Third on my Chinese novel reading list was 邊城 Border Town, by 沈從文 Shěn Cóngwén.  This slender volume, occupying only seventy or so pages at 16 point Chinese type on my tablet, was the shortest of the four I read, by a substantial margin, and by the time I got to it, I had advanced sufficiently in my literacy that I was able to read through this book in about two weeks.

Central to the story are an old boatman, who ferries travellers both ways across a river, where the old pagoda he lives in sits, along with his daughter and his dog.  The action, such as there is, concerns a love triangle between the girl and two brothers of a wealthier businessmen from the nearby city, but even when the foreground is occupied by the youngsters, lurking in the background, everpresent, is the old man, as constant as the river and the boat he directs from bank to bank.  Meanwhile, the old ways—represented by the time-honored fashion in which the boys make their overtures to the boatman's daughter—are fighting their battle against the intrusion of the modern world, with occasionally tragic casualties.

Shen Congwen grew up, I gather, in the sort of village he depicts in Border Town, and his reverence for the town and the people who inhabit it are palpably present in his prose.  He has been called the Chinese Faulkner, and the comparison is apt, though I also see hints of Hemingway in him.  Although in English comparative literature, the two, stylistically, are likely as not to be contrasted rather than paired, they share with Shen Congwen a common appreciation for duty, and perseverence, and quiet endurance.  At the same time, Shen Congwen draws a stark spotlight on the consequences of the quietness of that endurance, for oftentimes things, and people, are gone before we have had time to appreciate what they have gone through.
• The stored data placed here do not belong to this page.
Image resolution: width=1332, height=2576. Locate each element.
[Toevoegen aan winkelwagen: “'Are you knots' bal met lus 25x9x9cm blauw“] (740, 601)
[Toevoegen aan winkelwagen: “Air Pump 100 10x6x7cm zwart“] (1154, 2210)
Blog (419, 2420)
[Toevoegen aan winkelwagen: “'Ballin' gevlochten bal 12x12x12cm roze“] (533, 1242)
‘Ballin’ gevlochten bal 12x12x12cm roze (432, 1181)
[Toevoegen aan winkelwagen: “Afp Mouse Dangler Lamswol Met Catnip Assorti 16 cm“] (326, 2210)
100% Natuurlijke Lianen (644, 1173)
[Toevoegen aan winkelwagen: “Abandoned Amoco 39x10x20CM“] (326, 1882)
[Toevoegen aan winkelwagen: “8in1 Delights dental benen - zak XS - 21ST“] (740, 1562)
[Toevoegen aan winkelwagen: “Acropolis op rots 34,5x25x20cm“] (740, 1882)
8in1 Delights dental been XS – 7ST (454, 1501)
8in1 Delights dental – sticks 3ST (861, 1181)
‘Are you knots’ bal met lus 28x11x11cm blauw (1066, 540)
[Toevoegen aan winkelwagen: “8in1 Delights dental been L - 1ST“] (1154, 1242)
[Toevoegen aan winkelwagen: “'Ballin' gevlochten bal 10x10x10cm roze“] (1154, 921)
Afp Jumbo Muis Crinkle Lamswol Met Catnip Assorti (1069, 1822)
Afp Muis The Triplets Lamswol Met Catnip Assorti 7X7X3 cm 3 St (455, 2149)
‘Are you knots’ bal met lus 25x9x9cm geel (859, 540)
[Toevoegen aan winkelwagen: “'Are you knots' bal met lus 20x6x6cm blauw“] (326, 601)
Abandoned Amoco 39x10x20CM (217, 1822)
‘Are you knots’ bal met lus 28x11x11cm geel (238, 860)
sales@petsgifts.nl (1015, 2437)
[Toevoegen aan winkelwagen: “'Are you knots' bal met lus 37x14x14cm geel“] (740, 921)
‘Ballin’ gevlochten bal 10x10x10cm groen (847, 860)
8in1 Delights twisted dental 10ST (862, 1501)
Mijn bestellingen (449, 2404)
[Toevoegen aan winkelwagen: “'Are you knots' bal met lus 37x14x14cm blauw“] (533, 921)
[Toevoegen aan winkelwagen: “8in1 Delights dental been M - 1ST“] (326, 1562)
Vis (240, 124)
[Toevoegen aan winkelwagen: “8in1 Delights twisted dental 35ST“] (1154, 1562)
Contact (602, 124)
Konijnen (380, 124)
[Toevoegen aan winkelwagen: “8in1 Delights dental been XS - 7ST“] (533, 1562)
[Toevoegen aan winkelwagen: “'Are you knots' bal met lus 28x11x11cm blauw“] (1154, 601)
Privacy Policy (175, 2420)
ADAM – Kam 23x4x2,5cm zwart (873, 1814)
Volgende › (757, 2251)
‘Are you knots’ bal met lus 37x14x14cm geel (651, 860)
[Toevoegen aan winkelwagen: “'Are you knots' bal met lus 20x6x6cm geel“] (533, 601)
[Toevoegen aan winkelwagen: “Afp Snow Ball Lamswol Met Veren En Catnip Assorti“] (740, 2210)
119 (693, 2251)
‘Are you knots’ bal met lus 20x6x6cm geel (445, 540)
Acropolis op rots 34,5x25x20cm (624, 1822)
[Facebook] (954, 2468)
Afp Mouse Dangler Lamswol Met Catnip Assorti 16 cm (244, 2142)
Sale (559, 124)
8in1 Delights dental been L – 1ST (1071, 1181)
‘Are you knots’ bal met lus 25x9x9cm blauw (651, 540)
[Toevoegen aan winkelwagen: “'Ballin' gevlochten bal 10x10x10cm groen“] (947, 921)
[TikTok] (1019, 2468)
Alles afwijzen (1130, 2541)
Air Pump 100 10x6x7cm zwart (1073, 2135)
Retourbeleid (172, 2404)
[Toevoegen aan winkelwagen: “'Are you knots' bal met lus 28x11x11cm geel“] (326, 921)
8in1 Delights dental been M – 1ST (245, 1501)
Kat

The frequently somber tone of the Chinese that Shen produces is mirrored, reasonably accurately, by Jeffrey Kinkley's translation.  Like Howard Greenblatt's translation of Mo Yan's Life and Death Are Wearing Me Out, Kinkley's translation makes do without commentary, and the very occasional passages that require some understanding of Chinese language or culture are handled through parenthetical asides that don't distract from the often hypnotic rhythm of Shen's prose.  And that prose does not rely for the most part on obscure references anyway.

Border Town is a story of responsibility, and virtue, and the results of their collisions with chance and fate.  Told in its own unobtrusive way, it worms its way into your consciousness and without realizing it, you find yourself wondering how you would act, thrust into a different world, at a different time.